Medio centenar de personas desarrollaron el primer simulacro de seguridad en el puerto exterior; se ensayó la gestión de las labores de auxilio tras una explosión
18 dic 2009 . Actualizado a las 12:56 h.Once menos cuarto de la mañana. Sol. Y frío. El puerto exterior hierve con sirenas, vehículos de seguridad, perros de rastreo... Se ha alertado de una explosión con víctimas al Centro de Coordinación de Servicios (CCS) del muelle de Curuxeiras. La Policía Portuaria activa sus protocolos. Avisa al 112. Gritos de alerta, cierta confusión. Comienza una crisis -aunque simulada, eso sí- que hay que gestionar con rapidez.
¿Qué ha sucedido? El escenario sobre el que se trabaja es que un estallido ha tumbado un edificio en las explanadas de la dársena. Un primer recuento de operarios indica que faltan seis personas. Una de ellas aparece deambulando sin orientación. Otra está herida, pero a la vista. Se puede atender rápido. Dos más se encuentran entre los escombros. El impacto de los cascotes ha alcanzado un vehículo y hay que excarcelar a su ocupante. Además, una persona ha caído al mar a consecuencia del impacto de un objeto surgido del estallido. Como telón de fondo, unas llamas -ficticias- que hay que apagar.
¿Cómo actuar? Hasta el lugar se desplazaron medio centenar de personas de diferentes cuerpos de seguridad, vehículos y lanchas de la Policía Portuaria, Cuerpo Nacional de Policía, Protección Civil, bomberos y su unidad de perros de rescate, el equipo de mantenimiento del Puerto, el remolcador Eliseo Vázquez y el puesto de mando avanzado de la Xunta, núcleo de coordinación.
Cañones de agua
Pasan los minutos y la película de los hechos se sucede con celeridad. Los bomberos se aplicaron en sofocar el supuesto incendio con la colaboración, desde el mar, de los potentes cañones de agua del Eliseo Vázquez. Los canes comienzan a subir las montañas de escombro para encontrar a las personas sepultadas. Al mismo tiempo, bomberos y policías trabajan para excarcelar al ocupante del vehículo destrozado, el primero en entrar en la ambulancia.
Poco después también da sus frutos el trabajo de los perros y se consigue sacar a las personas atrapadas entre los escombros. Las camillas vuelan.
¿Y el operario que ha caído al agua? Fue rescatado por un equipo de buzos que lo embarcó en una de las unidades de la Policía Portuaria para ser trasladado a la punta del espigón de Caneliñas, donde recibió las primeras atenciones médicas.
Son las 11.48 minutos. Se informa al jefe de la Policía Portuaria, Mario Veiga, de que la situación está controlada y se puede trasladar ese dato ya al 112. Concluye una hora de crisis simulada que, obviamente, estuvo exenta de la tensión y los imprevistos de un escenario real. No le faltó, en todo caso, ni agilidad ni el esfuerzo de los participantes, que se volcaron en que todo transcurriese con la mayor celeridad posible.

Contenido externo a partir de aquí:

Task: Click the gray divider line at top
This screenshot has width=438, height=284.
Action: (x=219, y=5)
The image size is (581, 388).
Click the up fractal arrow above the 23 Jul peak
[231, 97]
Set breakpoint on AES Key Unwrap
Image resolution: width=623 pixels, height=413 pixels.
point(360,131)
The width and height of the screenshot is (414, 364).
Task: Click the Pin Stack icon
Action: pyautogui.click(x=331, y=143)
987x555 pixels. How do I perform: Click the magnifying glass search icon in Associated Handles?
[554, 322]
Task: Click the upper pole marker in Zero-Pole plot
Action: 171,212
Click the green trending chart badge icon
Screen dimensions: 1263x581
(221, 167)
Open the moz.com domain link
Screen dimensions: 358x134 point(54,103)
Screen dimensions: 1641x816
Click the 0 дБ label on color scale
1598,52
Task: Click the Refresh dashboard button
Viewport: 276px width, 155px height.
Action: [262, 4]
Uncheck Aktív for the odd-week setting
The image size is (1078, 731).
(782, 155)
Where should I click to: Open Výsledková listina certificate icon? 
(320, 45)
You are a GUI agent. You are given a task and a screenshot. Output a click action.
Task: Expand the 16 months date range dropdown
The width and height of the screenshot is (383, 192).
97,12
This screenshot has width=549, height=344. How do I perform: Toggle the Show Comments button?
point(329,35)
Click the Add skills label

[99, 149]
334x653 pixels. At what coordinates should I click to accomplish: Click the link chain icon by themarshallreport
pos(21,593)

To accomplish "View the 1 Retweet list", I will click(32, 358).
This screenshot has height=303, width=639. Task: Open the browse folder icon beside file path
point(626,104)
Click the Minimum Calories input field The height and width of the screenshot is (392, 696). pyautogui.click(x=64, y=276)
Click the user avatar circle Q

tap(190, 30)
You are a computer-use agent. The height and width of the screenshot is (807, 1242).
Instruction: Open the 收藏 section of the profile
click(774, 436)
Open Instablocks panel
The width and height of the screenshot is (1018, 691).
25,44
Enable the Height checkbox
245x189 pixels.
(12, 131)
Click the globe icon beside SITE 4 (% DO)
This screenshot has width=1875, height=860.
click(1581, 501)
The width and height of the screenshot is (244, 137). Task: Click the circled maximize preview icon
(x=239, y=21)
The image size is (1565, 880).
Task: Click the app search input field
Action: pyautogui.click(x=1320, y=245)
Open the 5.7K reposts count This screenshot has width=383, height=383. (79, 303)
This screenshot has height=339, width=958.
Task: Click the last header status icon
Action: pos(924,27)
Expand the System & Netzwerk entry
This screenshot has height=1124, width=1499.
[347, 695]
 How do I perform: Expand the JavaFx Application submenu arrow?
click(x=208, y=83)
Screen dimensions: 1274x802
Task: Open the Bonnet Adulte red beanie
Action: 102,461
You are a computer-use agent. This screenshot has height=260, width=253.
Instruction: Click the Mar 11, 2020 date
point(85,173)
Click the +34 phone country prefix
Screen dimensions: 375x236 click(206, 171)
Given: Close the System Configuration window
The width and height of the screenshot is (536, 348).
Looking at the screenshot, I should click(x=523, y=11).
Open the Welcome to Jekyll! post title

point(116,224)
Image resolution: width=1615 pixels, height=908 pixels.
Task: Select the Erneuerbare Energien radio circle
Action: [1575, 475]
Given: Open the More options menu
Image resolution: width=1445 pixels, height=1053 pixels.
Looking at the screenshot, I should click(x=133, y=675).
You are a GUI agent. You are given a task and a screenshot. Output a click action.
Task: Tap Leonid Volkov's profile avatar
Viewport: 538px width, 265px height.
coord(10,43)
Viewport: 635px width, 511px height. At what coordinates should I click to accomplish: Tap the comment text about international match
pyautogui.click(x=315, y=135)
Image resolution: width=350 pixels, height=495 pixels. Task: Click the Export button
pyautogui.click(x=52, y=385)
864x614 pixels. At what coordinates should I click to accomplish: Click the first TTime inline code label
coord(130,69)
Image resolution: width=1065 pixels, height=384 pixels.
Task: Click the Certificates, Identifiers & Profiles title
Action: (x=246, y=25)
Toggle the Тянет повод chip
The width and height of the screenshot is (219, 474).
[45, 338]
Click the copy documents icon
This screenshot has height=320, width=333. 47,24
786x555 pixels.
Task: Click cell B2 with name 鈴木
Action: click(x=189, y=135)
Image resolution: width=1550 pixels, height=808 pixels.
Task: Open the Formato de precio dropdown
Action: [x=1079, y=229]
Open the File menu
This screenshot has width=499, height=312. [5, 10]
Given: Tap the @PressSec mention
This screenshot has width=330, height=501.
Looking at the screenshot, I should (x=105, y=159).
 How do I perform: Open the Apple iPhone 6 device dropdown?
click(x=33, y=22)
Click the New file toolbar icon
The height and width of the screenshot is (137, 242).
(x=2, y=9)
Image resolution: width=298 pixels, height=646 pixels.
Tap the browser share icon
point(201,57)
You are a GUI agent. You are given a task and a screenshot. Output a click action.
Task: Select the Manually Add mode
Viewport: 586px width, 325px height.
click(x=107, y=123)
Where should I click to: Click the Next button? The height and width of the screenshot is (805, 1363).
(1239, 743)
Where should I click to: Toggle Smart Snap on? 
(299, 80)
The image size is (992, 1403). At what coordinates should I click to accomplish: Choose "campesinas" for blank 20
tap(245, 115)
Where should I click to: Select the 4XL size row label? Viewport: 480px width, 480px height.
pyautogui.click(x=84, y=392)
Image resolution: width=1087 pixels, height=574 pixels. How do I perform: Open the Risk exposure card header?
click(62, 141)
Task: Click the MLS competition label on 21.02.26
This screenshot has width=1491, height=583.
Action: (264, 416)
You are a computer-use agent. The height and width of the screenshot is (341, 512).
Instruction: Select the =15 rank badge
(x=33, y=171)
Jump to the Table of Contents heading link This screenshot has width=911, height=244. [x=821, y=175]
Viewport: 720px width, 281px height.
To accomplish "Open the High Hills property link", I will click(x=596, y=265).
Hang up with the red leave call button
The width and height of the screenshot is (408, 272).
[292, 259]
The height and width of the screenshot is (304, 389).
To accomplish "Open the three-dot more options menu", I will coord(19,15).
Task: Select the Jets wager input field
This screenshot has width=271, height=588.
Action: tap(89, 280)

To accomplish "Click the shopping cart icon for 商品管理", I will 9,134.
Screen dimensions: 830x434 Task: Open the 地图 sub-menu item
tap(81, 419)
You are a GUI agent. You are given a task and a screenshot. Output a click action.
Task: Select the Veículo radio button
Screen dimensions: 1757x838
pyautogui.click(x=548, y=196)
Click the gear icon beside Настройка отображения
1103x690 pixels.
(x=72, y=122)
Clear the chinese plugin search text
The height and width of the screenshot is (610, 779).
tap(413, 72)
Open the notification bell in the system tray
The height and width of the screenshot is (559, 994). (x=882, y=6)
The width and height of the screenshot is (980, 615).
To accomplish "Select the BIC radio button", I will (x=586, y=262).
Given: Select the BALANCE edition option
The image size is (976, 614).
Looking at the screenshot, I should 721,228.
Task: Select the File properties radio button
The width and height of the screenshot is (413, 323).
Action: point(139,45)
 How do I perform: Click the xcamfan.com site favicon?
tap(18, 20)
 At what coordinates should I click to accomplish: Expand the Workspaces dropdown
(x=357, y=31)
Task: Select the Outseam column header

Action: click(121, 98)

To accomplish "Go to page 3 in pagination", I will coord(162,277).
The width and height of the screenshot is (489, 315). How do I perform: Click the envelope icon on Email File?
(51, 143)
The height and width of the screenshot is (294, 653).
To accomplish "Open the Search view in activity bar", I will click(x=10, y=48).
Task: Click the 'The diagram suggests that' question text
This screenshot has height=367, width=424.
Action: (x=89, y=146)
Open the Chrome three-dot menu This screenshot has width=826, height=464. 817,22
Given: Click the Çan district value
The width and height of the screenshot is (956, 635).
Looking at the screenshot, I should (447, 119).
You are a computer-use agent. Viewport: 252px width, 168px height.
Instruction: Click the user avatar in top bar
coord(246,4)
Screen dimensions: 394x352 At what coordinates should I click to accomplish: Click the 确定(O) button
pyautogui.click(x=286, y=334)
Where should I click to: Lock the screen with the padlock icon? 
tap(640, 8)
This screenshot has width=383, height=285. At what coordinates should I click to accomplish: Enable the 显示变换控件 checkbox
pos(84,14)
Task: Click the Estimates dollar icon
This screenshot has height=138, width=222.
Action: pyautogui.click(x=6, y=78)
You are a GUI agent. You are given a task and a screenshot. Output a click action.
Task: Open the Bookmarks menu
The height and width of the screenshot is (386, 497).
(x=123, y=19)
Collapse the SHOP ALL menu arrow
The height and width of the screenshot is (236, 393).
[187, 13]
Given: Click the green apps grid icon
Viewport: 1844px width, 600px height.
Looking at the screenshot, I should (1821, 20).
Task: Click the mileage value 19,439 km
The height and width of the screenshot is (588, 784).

Al final del primer simulacro de estas características que se realiza en el puerto exterior de Ferrol no faltaba quién preguntase, sin suerte, «¿no hay algún pinchiño». Tras el operativo, en Caneliñas continuaba la actividad de los camioneros de Endesa, de las naves de COP Galicia, de las plantas de biodiésel... La rutina volvió a ocupar su sitio. Por fortuna, nada era real.